━━━━━ MATERIAL SUPPLIED ━━━━━
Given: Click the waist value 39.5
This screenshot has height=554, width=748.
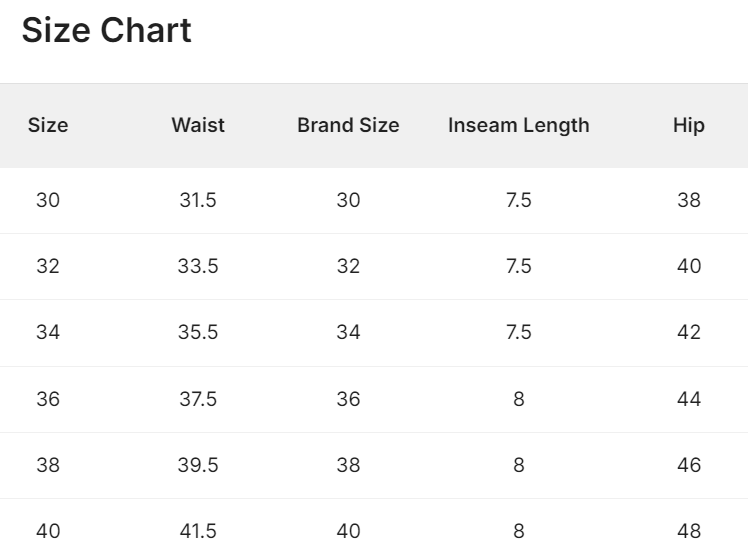Looking at the screenshot, I should (198, 465).
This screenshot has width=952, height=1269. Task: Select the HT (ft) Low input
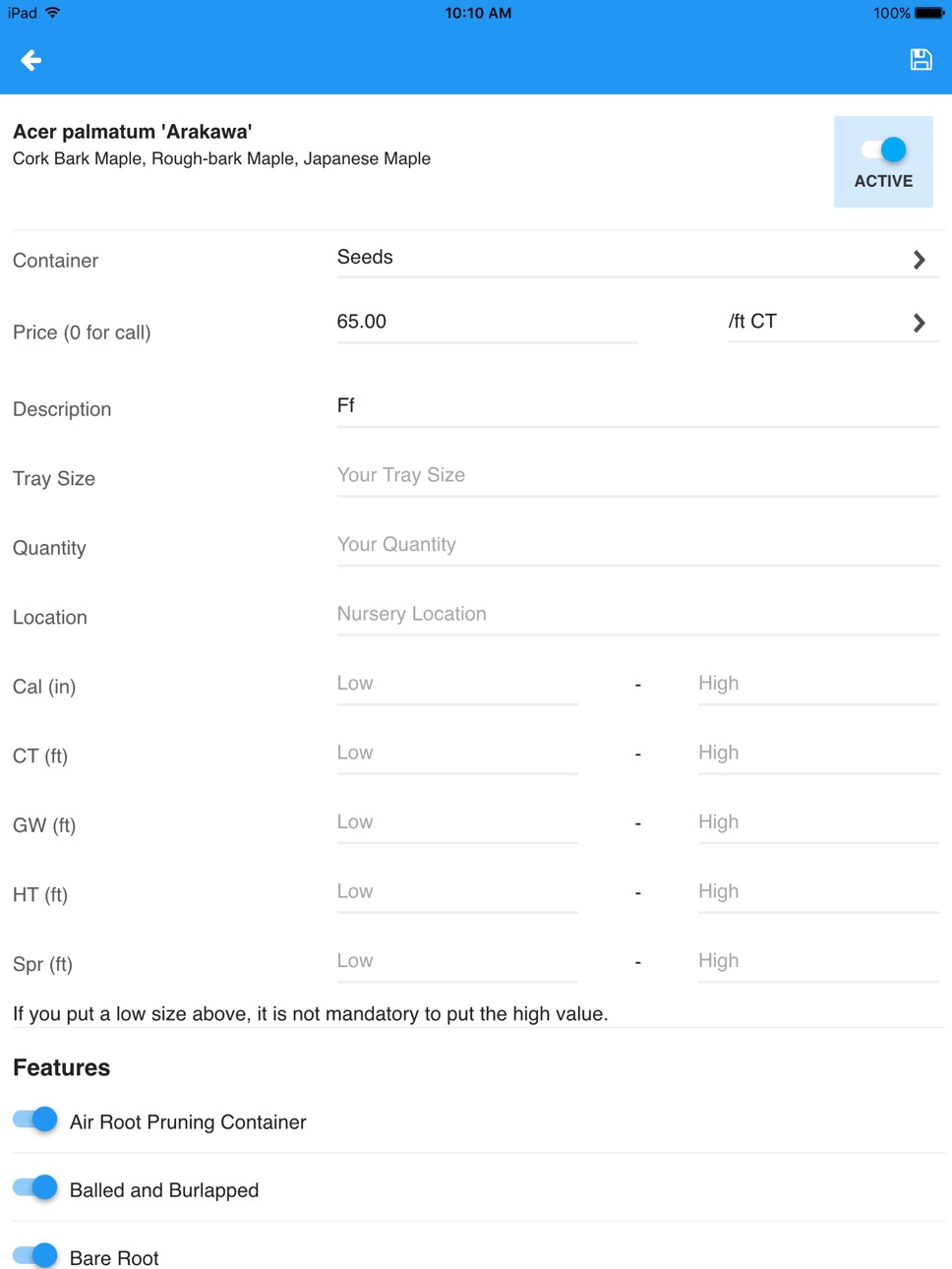click(x=457, y=891)
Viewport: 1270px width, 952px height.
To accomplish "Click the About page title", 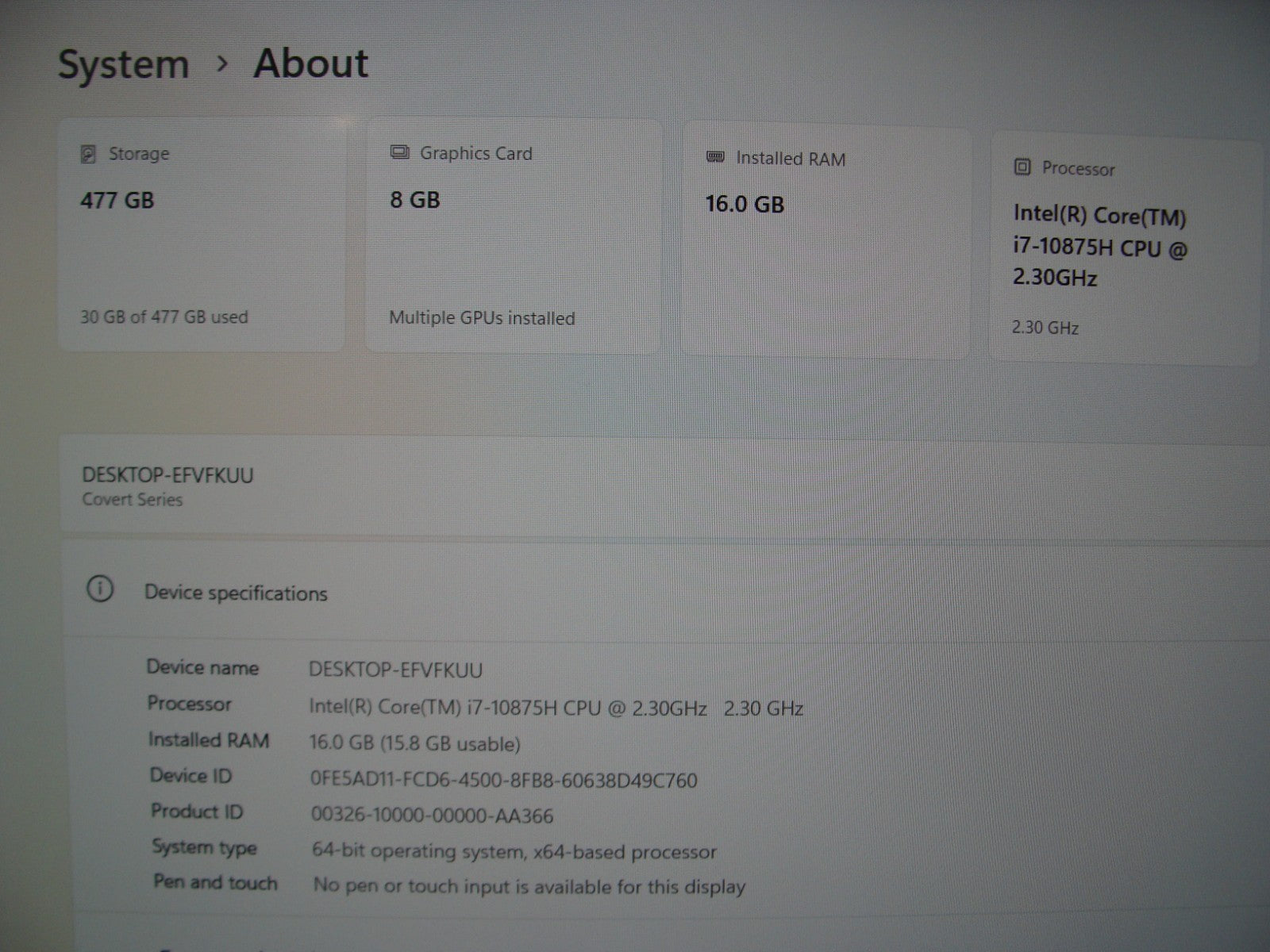I will click(x=311, y=63).
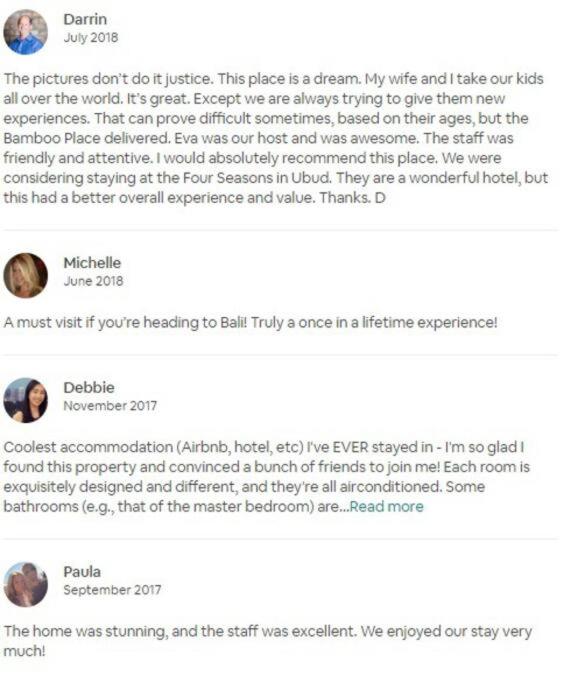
━━━━━
- **INSTRUCTIONS TO FOLLOW**: Nothing but an exact copy is asked for: the lines from the start of the records through the line with "Viewport: 1270px width, 952px height.", both ends included, minus any pictures.

- **RESPONSE BELOW**:
Given: Click the waist value 39.5
This screenshot has height=554, width=748.
Looking at the screenshot, I should (198, 465).
This screenshot has width=952, height=1269. Task: Select the HT (ft) Low input
click(x=457, y=891)
Viewport: 1270px width, 952px height.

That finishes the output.